J’ai d’abord repris la « table alphabétique » insérée par l’abbé Charles-Honoré Laverdière à la fin des Relations dans l’édition de Québec de 1858[2] pour découvrir qui étaient les Nipissiriniens. Cette table nous apprend que les Nipissiriniens ou Nipissings sont aussi appelés Bissiriniens ou Bissirini, Askicouanehronon par les Hurons, et Sorciers par les Français. Ces derniers les surnomment ainsi car ils ont « une particulière profession de consulter leur Manitou, ou parler au Diable » (RJ 1633 : 29, P. Paul Le Jeune)[3].

Au mois de juin 1633, une douzaine de canots nipissiriniens accostent à Québec où l’un des Indiens se fait frapper d’un coup de baguette par un jeune tambour français qu’ìl examinait de trop près. Aussitôt ses compagnons demandent réparation sous forme de présents.

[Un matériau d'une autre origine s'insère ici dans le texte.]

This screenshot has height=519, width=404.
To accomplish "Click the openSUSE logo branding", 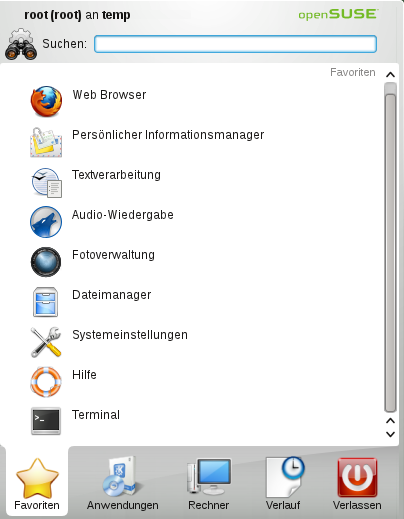I will tap(338, 14).
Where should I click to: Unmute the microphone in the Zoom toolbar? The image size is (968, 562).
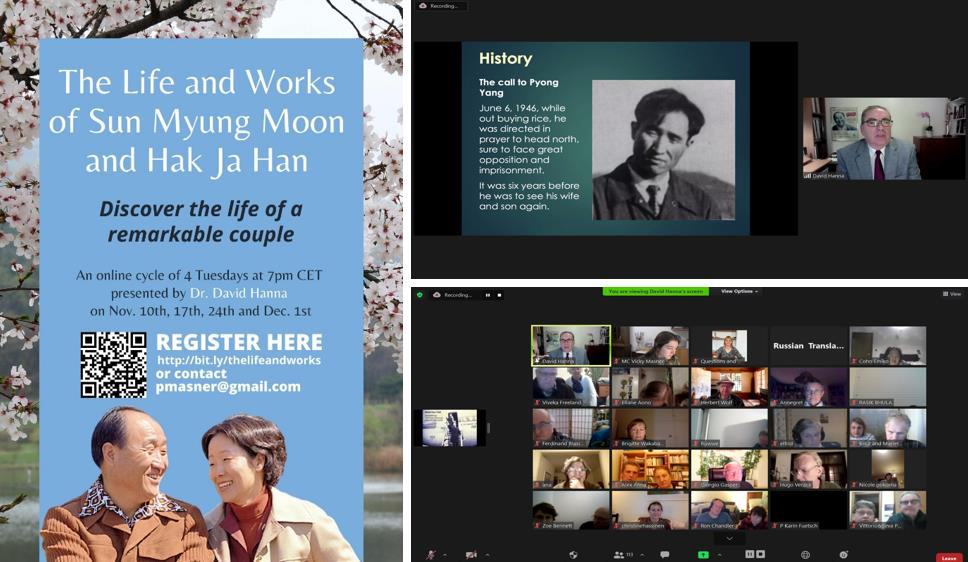pyautogui.click(x=431, y=554)
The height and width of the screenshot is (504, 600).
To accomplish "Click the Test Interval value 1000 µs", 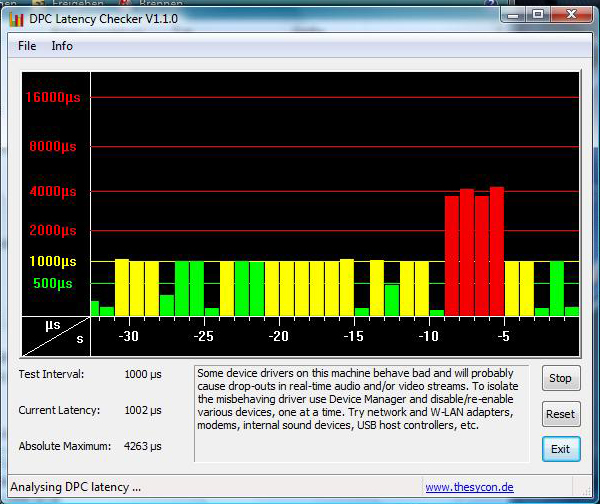I will pyautogui.click(x=142, y=374).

Jean Nicollet, « le truchement français qui a demeuré longtemps parmi ces sorciers », leur répond que « le petit batteur de Sauvages et de tambour » sera plutôt fouetté sur la place publique. Mais les Nipissiriniens s’y opposent formellement, et le bon père jésuite d’ajouter qu’ils « ne sauraient châtier ni voir châtier un enfant ; que cela nous donnera de la peine dans le dessein que nous avons d’instruire la jeunesse ! » Peu après, Nicollet amène trois de ces Nipissiriniens à la maison des jésuites, qui leur font visiter la petite chapelle où ils peuvent admirer « un Saint-Esprit figuré par une colombe entourée de rayons ». Et les Indiens de demander s’il ne s’agit pas de l’oiseau-tonnerre (ibid. : 29-30). Peut-être est-ce la raison pour laquelle les jésuites placeront sous le patronage du Saint-Esprit leur future mission au pays des Nipissiriniens...

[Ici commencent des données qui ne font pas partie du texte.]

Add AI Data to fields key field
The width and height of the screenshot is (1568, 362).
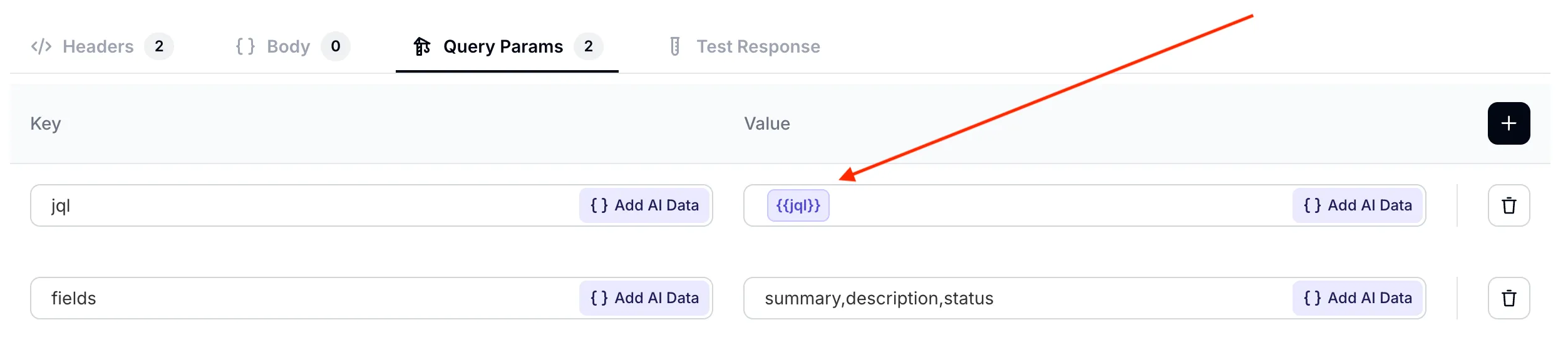[644, 298]
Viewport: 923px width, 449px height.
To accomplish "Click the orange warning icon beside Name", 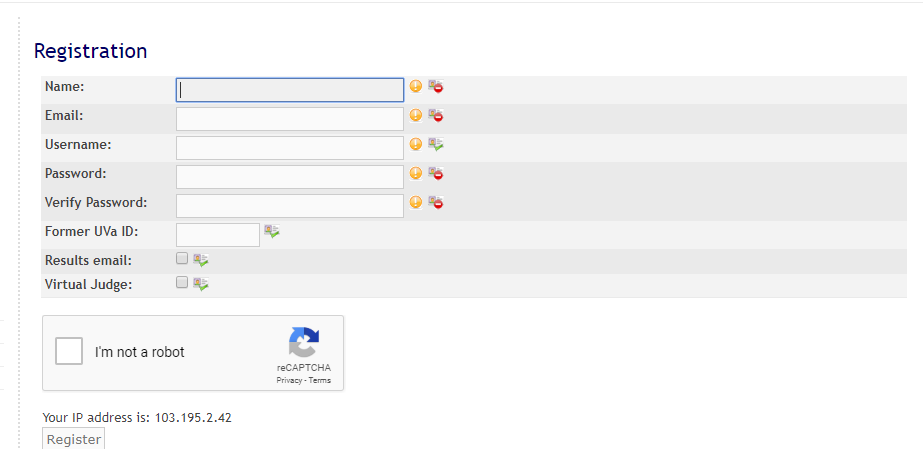I will pos(416,86).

La Relation de 1636 précise que le père Le Jeune, qui parle montagnais, réussit à se faire comprendre des Nipissiriniens et qu’il possède quelques mémoires de la main de Nicollet portant sur cette tribu dont il ne s’est « retiré que pour mettre son salut en assurance dans l’usage des Sacrements faute desquels il y a grande risque pour l’âme parmi les Sauvages » (RJ 1636 : 53 et 58, P. Paul Le Jeune). La même Relation précise que les Nipissiriniens sont en conflit avec les Algonquins de l’île aux Allumettes qui les rançonnent quand ils passent sur leur territoire pour rejoindre le fleuve Saint-Laurent (ibid. : 91, P. Jean de Brébeuf). Ils s’entendent mieux avec les Hurons de langue iroquoienne chez qui ils ont l’habitude d’hiverner. Malheureusement, leur hivernement de 1637 les met en contact avec des maladies infectieuses qui entraînent une forte mortalité. Le 19 avril de la même année, les Nipissiriniens « voyant les glaces rompues et le lac ouvert s’embarquèrent pour retourner en leur païs et emportèrent dans sept canots soixante et dix corps de ceux qui étaient morts pendant leur hyvernement parmi les Hurons » (RJ 1637 : 150 et 164, P. François-Joseph Le Mercier).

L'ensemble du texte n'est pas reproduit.